Prilog sa skupa u zborniku | sažetak izlaganja sa skupa

Kurečić, Petar ; Kampmark, Binoy Possible Future States of Europe: Gateway or Getaway States. 2018. str. 1-1

Podaci o odgovornosti

Kurečić, Petar ; Kampmark, Binoy

engleski

Possible Future States of Europe: Gateway or Getaway States

In the early 1990s, Saul B. Cohen emphasized the recurring proliferation of national states, pointing out that the number of states has more than quadrupled since 1939. The last great wave of proliferation of national states occurred in the first half of the 1990s, with the breakup of multinational communist federations. Today, about a half of the states that gained their independence then, can be recognized as functional democracies, with most of the post-communist EU member states as best examples. Cohen recognized that there were still about 30 political units in some form of dependency and 20 unit areas that are trust and self-governing territories, and therefore, possible new independent states. Some of those were more likely to become gateway states (a concept that Cohen developed), which could increase the number of states to about 250 by 2025. Most of these units were not located in the geopolitically sensitive areas, so their independence would not initiate tectonic shifts in the geopolitical balance of certain regions.

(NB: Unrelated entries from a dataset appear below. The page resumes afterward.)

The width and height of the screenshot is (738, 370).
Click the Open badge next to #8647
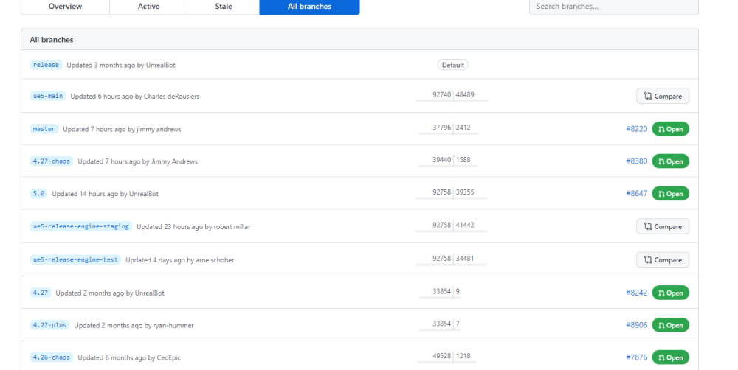coord(670,194)
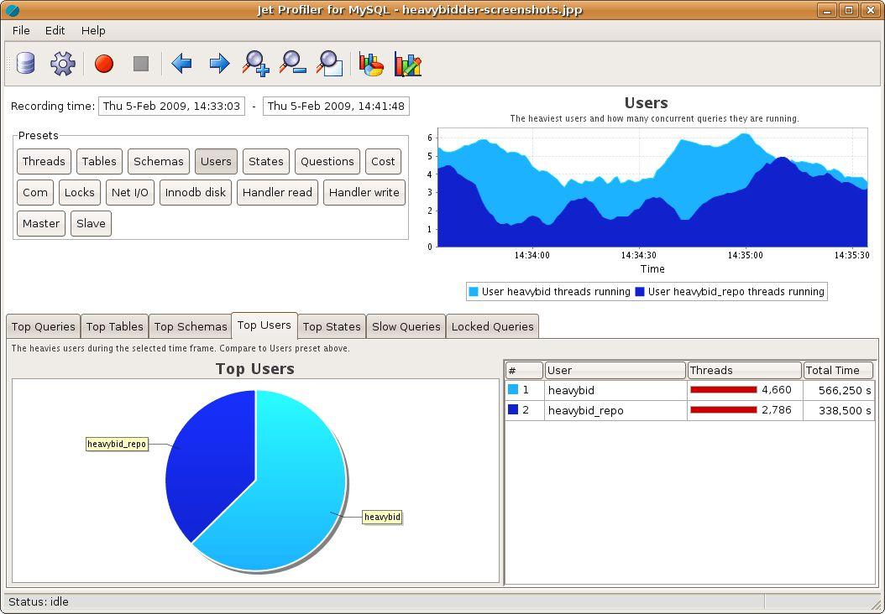Enable the Innodb disk preset
This screenshot has height=614, width=885.
pyautogui.click(x=195, y=192)
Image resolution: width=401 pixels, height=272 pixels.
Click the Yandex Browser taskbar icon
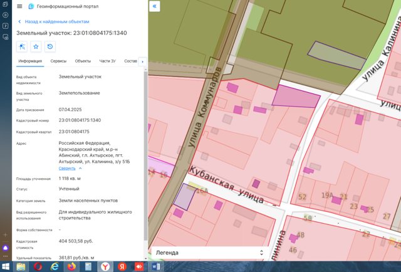click(x=105, y=266)
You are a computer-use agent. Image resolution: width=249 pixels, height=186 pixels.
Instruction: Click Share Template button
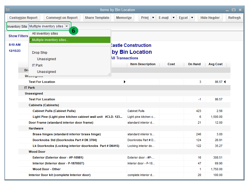pyautogui.click(x=97, y=18)
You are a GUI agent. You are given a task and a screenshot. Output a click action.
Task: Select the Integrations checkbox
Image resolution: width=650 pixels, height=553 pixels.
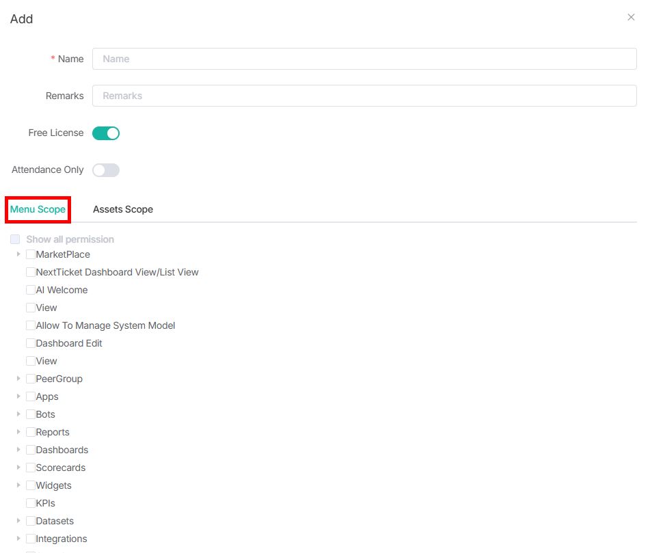pos(31,539)
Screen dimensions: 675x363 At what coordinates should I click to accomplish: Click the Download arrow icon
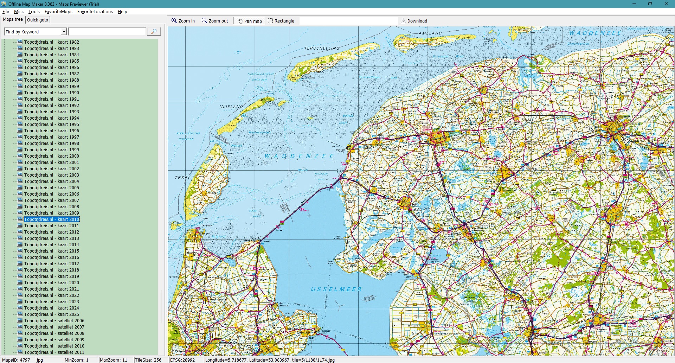pos(403,21)
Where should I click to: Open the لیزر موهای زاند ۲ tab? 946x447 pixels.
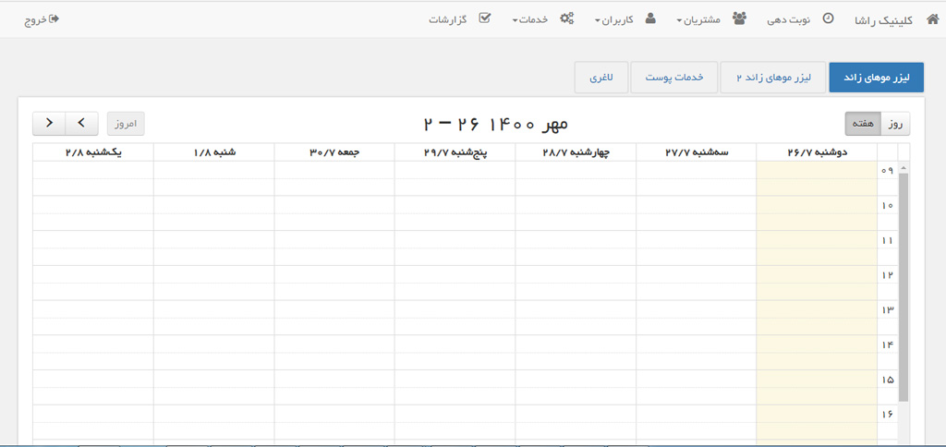tap(773, 78)
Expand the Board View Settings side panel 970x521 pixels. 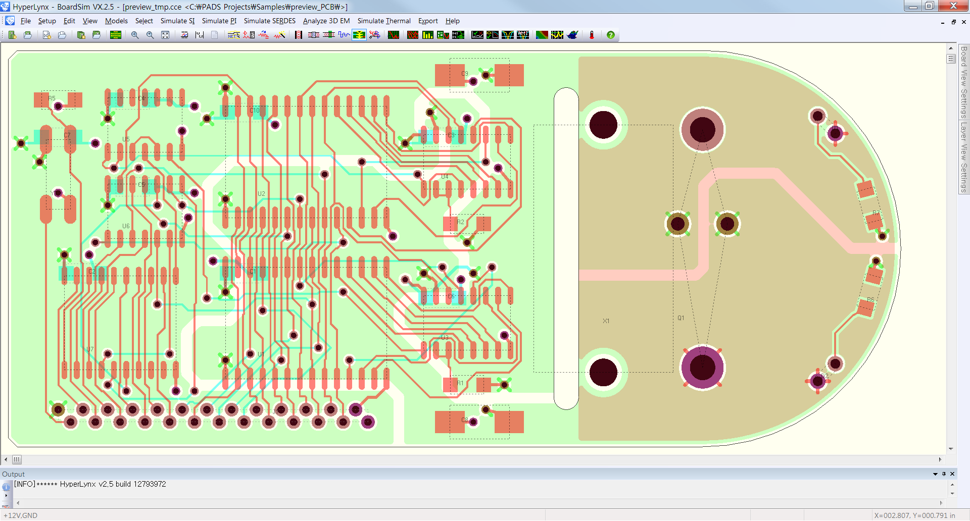coord(964,81)
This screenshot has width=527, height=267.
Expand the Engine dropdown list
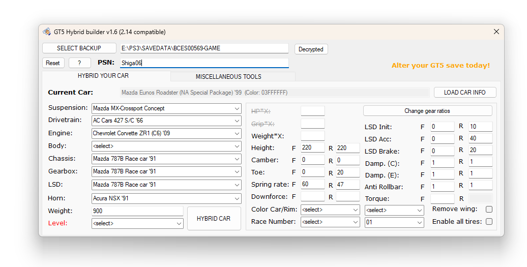click(166, 133)
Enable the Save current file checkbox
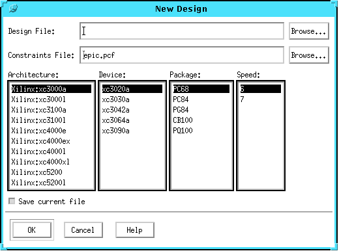This screenshot has width=339, height=251. tap(12, 201)
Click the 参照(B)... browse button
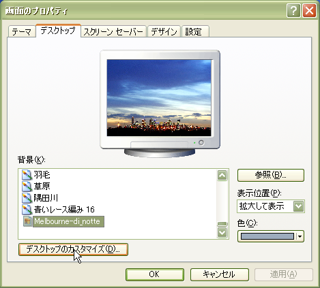Screen dimensions: 320x288 (x=271, y=175)
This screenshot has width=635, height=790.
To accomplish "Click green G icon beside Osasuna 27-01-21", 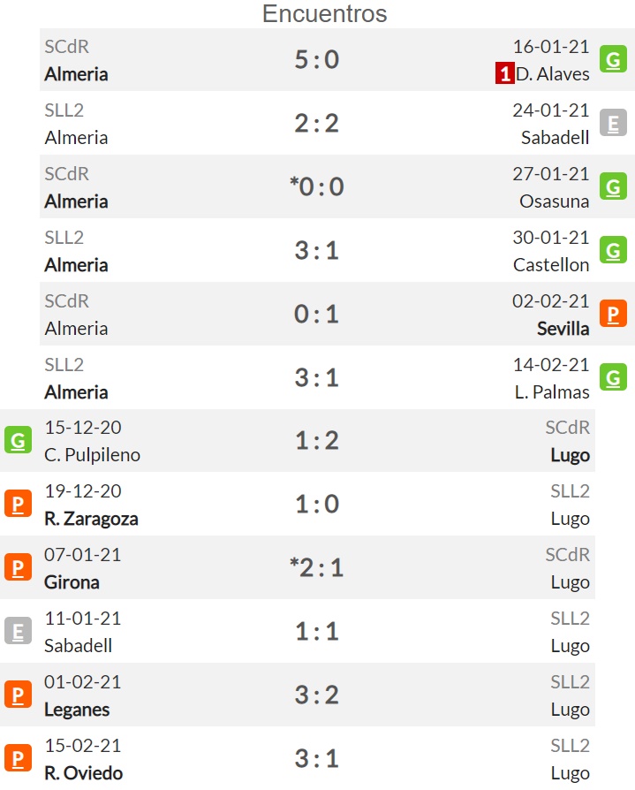I will 613,186.
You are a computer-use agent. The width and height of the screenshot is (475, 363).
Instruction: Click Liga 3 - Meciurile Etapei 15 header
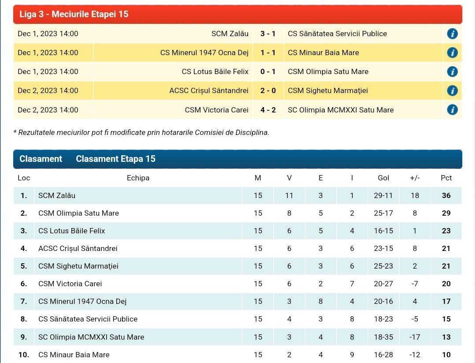[x=74, y=14]
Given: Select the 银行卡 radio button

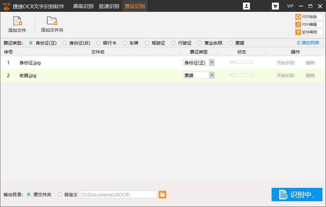Looking at the screenshot, I should [98, 43].
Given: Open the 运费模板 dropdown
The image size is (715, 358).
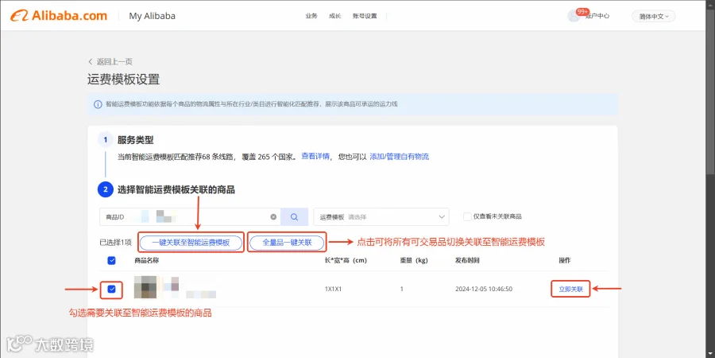Looking at the screenshot, I should [x=381, y=217].
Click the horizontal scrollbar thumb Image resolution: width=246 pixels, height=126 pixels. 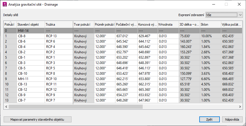(x=76, y=107)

On the other hand, the territories located in shatterbelts and/or rich in natural resources, were prone to instability and even war (Eritrea, South Sudan, prospective Kurdish state etc.). Nevertheless, parallel with proliferation of new states, there are processes of integration, mainly economic, and mainly in Europe, even monetary and political. These processes, on the other hand, evolve parallel with the tendencies towards independence in some EU member states, whose high democratic standards were and are tested as calls for independence became more vociferous, even resulting in separatist rebellions. The paper aims to study the prospects of current calls for independence in the EU member states, with Catalonia and Scotland as the most prominent cases, as tests for democratic institutions of the member states and the EU, respectively. These two cases show the opposite approaches of respective states towards their certain parts with secession tendencies. It also tries to respond to the research question: Will the prospective new states become gateway states and join other already established gateways, or they will become just getaways from the state from which these want to secede.

proliferation of national states, the EU, gateway states, independence and interdependence, referenda

Sažetak poslan za IPSA Kongres 2018.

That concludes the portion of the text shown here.